■ **Stored records**
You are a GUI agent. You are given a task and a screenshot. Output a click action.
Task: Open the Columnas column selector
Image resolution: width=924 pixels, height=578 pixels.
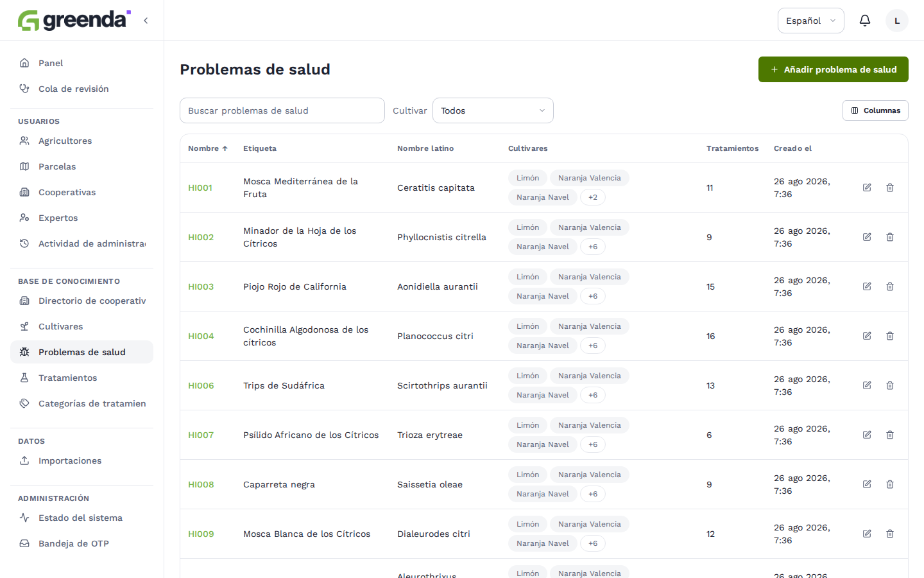875,110
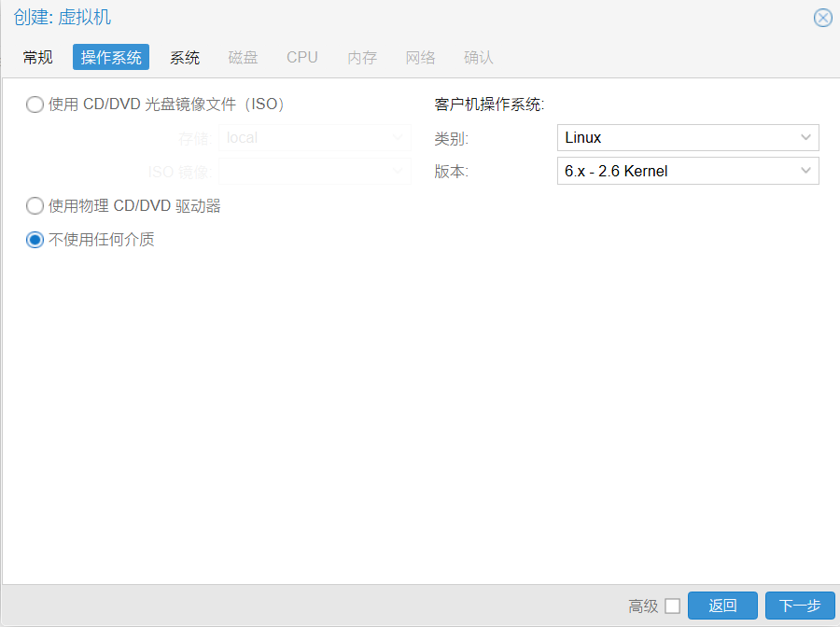This screenshot has height=627, width=840.
Task: 点击右上角圆形关闭图标
Action: (x=822, y=17)
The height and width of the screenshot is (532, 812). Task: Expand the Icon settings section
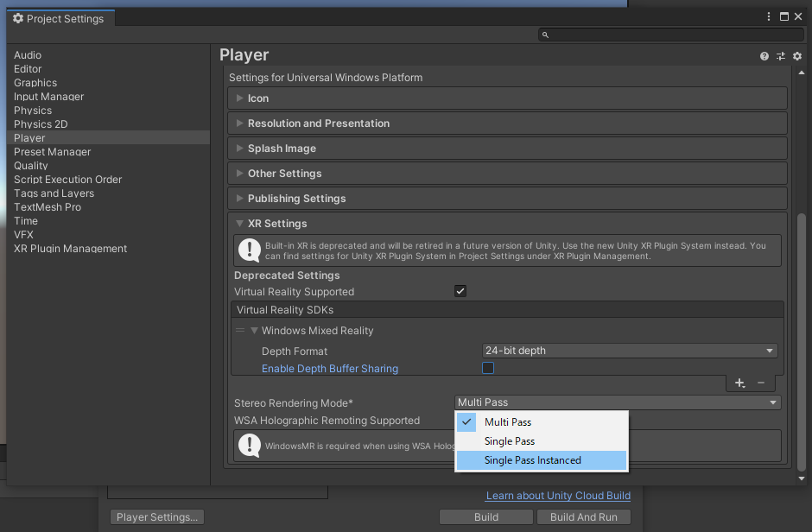pos(241,98)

■ **WHAT NEEDS TO BE DONE**
Transcribe every entry exactly, leaving out the pictures.

■ **WRITTEN RESPONSE**
You are a GUI agent. You are given a task and a screenshot. Output a click action.
Task: Open the Columnas column selector
Image resolution: width=924 pixels, height=578 pixels.
875,110
This screenshot has height=627, width=840.
Task: 点击右上角圆形关闭图标
Action: (x=822, y=17)
The height and width of the screenshot is (532, 812). Task: Expand the Icon settings section
pos(241,98)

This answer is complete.